Rock-bottom spending on immigrant and refugee students and frontline staff stands in stark contrast to salaries for top management, who last year earned more than double the amount paid to CPS’ CEO overseeing a system 800 times larger.
CHICAGO–(ENEWSPF)–May 4, 2017. Union educators at Passages Charter School voted overwhelmingly today to strike, after nearly a year of bargaining with management has failed to produce a fair contract. Teachers voted 43 to zero to strike, in a bargaining unit of 46 members. Thursday’s vote authorizes the bargaining committee to set a strike date in the coming weeks if AHS does not make an acceptable offer.
The strike would be the first of a charter school network in the nation.

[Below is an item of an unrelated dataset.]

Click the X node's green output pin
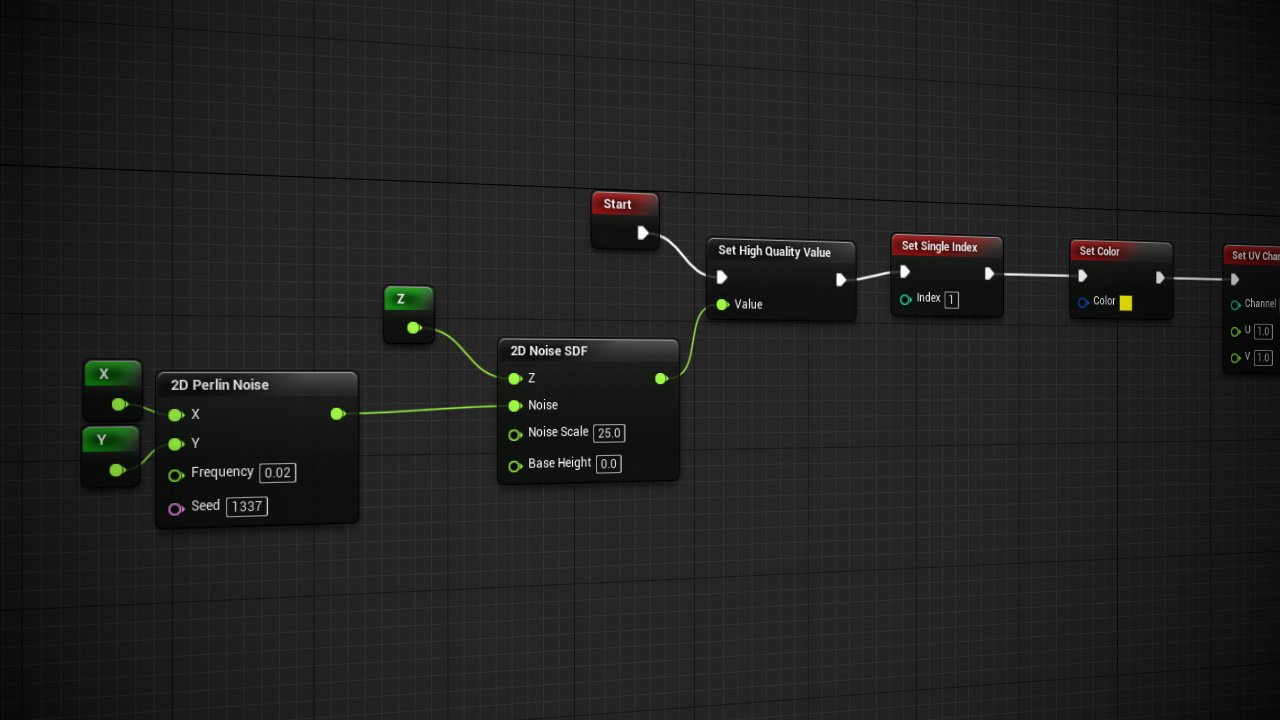Image resolution: width=1280 pixels, height=720 pixels. 119,404
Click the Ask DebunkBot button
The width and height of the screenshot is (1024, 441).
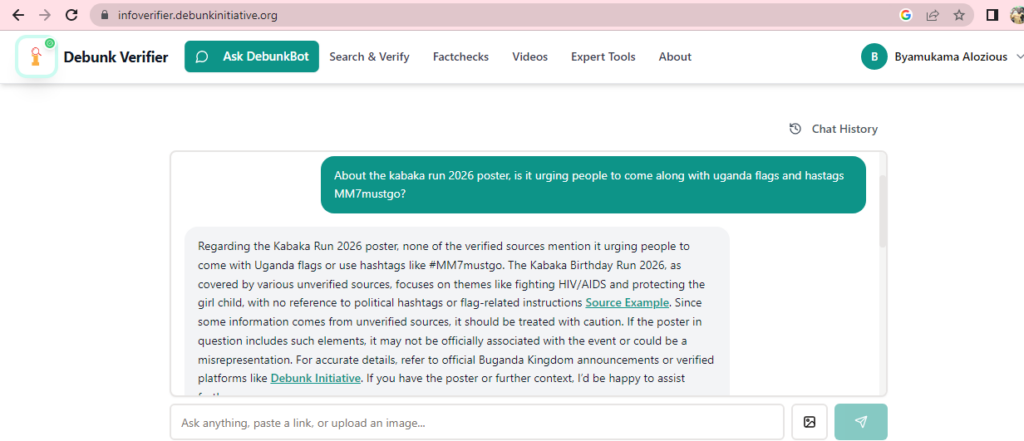(x=251, y=57)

Passages was one of the first charter schools created in Chicago, and today serves roughly 500 students — including a large population of immigrant and refugee students of Asian and African heritage. Passages 46 union educators — including teachers, teachers assistants and paraprofessionals — were certified last April as members of ChiACTS Local 4343, which represents educators at 32 charter schools in Chicago. The school’s educators have been negotiating for a new contract since May of 2016.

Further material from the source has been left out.